Practical Applications
Practical Applications of FLAT (Feedforward Latent Triangle Splatting)
FLAT decodes explicit, non-volumetric triangle primitives directly from video diffusion latents in a single pass, producing geometrically accurate, mesh-ready 3D scenes from a single image with real-time rendering and an optional lightweight opaque-mesh conversion. This enables new workflows where strong generative priors meet standard graphics pipelines.
Below are actionable applications derived from the paper’s findings, organized by deployment horizon.
Immediate Applications
These applications can be piloted or deployed now with available compute and existing DCC/game-engine tooling.

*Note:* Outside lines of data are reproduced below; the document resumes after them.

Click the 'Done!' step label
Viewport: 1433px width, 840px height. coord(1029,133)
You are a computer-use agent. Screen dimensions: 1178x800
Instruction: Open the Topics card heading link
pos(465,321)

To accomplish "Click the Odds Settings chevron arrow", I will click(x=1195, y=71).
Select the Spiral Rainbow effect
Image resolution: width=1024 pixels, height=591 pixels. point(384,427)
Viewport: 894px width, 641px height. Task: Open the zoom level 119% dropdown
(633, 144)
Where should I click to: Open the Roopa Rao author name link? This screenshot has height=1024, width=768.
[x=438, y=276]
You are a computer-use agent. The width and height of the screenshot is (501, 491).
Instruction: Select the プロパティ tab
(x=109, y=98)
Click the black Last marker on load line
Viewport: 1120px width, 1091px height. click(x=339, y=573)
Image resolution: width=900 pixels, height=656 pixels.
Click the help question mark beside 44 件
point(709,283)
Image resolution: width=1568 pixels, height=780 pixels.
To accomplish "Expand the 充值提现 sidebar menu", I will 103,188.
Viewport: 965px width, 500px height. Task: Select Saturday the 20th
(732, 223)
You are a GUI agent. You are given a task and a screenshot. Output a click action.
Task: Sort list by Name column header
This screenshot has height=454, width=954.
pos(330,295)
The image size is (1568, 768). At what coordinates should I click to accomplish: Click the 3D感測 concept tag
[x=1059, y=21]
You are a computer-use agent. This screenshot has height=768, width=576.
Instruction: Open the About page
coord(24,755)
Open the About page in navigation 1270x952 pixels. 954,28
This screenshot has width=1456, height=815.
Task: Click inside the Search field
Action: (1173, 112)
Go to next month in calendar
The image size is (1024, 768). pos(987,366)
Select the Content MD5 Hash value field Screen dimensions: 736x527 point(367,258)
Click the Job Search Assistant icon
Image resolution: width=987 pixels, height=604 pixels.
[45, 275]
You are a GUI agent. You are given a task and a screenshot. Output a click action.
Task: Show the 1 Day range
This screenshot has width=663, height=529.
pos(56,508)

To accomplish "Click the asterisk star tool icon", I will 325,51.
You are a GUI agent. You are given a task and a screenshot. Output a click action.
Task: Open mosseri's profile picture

- Sector: Software, Gaming, Film/VFX
- Use case: One-click level blockouts and previz from a single concept frame or plate
- Description: Generate explorable 3D environments from a single image; export opaque meshes to Unreal/Unity/Blender for blocking, scouting camera moves, and set extensions.
- Tools/workflows:
- “Image → FLAT → Triangles → Mesh (glTF/FBX/OpenUSD) → Unreal/Unity”
- Editor plugins (Unreal/Unity) that wrap the FLAT pipeline and mesh-conversion postprocess
- Assumptions/dependencies:
- Access to a frozen video diffusion backbone (e.g., Uni3C/Wan-2.1) and GPU for inference
- Hallucinated occluded content—suitable for art/previz, not authoritative reconstruction
- Sector: XR/AR
- Use case: Room/scene expansion and parallax AR from one snapshot
- Description: Turn a single smartphone photo into an explorable parallax scene or lightweight room proxy; export meshes for AR anchors and occlusion masks.
- Tools/workflows:
- Mobile capture → off-device FLAT inference → mesh export → ARKit/ARCore import
- Assumptions/dependencies:
- Off-device inference or cloud execution; on-device feasible only with model distillation
- Sector: Robotics Simulation (R&D), Autonomy (simulation)
- Use case: Rapid generation of physics-friendly simulation environments
- Description: Use triangle-based output for physics-ready surfaces (unlike volumetric Gaussians) to create domain-randomized training scenes from sparse images.
- Tools/workflows:
- “Photo bank → FLAT → opaque mesh → Isaac Sim/Unity Robotics/Gazebo”
- Batch pipelines to synthesize scene variations for data augmentation
- Assumptions/dependencies:
- Not for ground-truth geometry; suitable for diversity and domain randomization, not safety-critical validation
- Sector: Real Estate, AEC, Marketing
- Use case: Interactive walk-through teasers and virtual staging from listing photos
- Description: Create short navigable clips or interactive mini-tours from a single image to boost engagement; stage furniture on the exported mesh.
- Tools/workflows:
- Listing image → FLAT → mesh + textures → web viewer (three.js/Babylon.js) or USDZ for AR
- Assumptions/dependencies:
- Include disclaimers; geometry is approximate and not for measurements or compliance
- Sector: E-commerce, Creative Marketing
- Use case: Product scene backdrops and interactive “3D postcards” from hero shots
- Description: Surround a product photo with an explorable scene for web/mobile experiences; export meshes for lightweight web rendering.
- Tools/workflows:
- Product photo → FLAT → mesh → WebGL/React-Three-Fiber component
- Assumptions/dependencies:
- Creative acceptance of hallucinated content; brand compliance review
- Sector: Academia, Education (Computer Graphics and Vision)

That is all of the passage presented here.